Закрыв глаза, стараюсь не думать о плохом, переключаюсь на другие темы. Завтра у нас первая самостоятельная работа по гистологии. Вот где беда! Потому что после ужина я планировала позаниматься минимум два часа, а теперь лежу, будто парализованная, не в силах шелохнуться…
Громкий удар по крыше заставляет волосы на голове буквально зашевелиться! Я резко встаю с кровати, хватаю подушку и не думая ни о чём несусь по тёмному коридору в сторону комнаты Кирилла.
Толкнув дверь и удивившись, что она так просто поддаётся, оказываюсь внутри. Я не вижу лица Кирилла, который в этот момент приподнимается на локтях и смотрит на меня, но слышу его тяжёлый вздох. Я просто не могу одна… Не могу!
— Что-то случилось, Вита? — неожиданно тепло спрашивает он.
— Мне страшно… Можно я с тобой побуду? Немного…
Я благодарна ему за то, что он не стебётся надо мной в этот момент, иначе провалилась бы сквозь землю.
— Ложись, — коротко произносит Кирилл.
— Спасибо.
Медленно подхожу к его кровати и кладу у изголовья подушку, которую прихватила с собой. Не знаю зачем… Просто на автомате. Опустившись на свежую, пахнущую кондиционером постель, ощущаю, как подо мной пружинит матрас. Плевать. Плевать, что подумает Самсонов. Зато с ним не страшно. Совсем не страшно…

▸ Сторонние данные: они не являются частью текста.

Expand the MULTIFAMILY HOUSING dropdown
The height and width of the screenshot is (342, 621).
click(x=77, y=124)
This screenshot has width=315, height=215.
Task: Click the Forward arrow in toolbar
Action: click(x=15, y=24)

— Когда мне было десять, у нас в посёлке выключили свет, — произношу, разряжая напряжённую обстановку и глядя в потолок. — Я спала в своей комнате, а мама — в своей, поэтому она не сразу услышала, что к нам лезет пьяный сосед, который недавно вернулся с зоны. Он был уверен, что у нас хранятся сбережения. Когда был жив отец, он работал на севере и привозил по тем меркам большие деньги. Но сбережений у нас не было, сосед ошибся.
— У тебя много таких историй, да? — спрашивает Кирилл.
Я не вижу его лица из-за темноты, но почему-то уверена, что он улыбается.
— Много, — усмехаюсь в ответ.
— Что было с соседом потом?
— Мама вырубила его керосиновой лампой.
Теперь в комнате, сменяя тишину, раздаётся громкий, раскатистый смех Кирилла. Он такой заразительный, что я тоже начинаю смеяться. Никогда не слышала, как он это делает.
— Давай спать, малыш, — успокоившись, просит Кирилл. — Если кто-то будет лезть к нам в дом, просто пни меня, и я проснусь.